Collected data
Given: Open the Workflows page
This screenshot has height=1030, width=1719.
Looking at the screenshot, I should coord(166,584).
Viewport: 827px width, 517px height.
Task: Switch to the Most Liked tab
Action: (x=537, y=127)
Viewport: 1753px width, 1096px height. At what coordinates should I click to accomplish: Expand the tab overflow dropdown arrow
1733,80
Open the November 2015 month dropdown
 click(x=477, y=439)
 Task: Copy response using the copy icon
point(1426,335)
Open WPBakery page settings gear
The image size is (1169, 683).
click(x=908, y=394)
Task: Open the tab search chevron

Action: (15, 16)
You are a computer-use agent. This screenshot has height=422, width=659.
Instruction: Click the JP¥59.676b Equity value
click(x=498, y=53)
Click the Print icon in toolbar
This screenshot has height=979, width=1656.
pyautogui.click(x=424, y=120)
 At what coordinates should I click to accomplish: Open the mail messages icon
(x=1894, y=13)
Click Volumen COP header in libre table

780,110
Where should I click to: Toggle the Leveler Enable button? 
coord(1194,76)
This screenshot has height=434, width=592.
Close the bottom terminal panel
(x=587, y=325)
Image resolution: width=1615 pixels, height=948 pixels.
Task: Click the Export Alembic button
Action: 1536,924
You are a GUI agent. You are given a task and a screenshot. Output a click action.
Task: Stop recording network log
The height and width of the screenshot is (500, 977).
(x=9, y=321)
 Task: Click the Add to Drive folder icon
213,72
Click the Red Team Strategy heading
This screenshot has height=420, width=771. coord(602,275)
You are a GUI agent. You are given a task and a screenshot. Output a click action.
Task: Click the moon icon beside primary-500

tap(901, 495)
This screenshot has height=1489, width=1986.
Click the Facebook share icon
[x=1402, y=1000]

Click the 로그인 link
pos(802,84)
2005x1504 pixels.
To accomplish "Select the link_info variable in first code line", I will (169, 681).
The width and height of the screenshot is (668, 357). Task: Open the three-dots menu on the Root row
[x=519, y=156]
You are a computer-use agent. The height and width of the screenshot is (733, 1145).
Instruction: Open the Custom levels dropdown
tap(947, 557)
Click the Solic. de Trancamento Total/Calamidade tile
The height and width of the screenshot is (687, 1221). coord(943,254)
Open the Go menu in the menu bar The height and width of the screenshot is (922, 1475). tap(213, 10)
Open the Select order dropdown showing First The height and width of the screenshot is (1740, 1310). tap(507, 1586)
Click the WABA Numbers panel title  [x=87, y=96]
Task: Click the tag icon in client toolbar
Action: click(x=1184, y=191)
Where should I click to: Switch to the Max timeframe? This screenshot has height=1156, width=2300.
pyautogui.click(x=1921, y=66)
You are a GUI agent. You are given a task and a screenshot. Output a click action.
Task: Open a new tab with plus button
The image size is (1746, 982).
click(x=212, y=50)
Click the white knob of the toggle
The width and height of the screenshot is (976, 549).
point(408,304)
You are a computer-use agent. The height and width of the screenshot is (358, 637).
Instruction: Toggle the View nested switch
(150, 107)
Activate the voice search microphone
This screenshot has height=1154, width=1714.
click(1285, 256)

What is being asked. Some lines above contain the word "Select". Copy each of them.

Output for this exercise.
To accomplish "Select the link_info variable in first code line", I will (169, 681).
Open the Select order dropdown showing First The height and width of the screenshot is (1740, 1310). tap(507, 1586)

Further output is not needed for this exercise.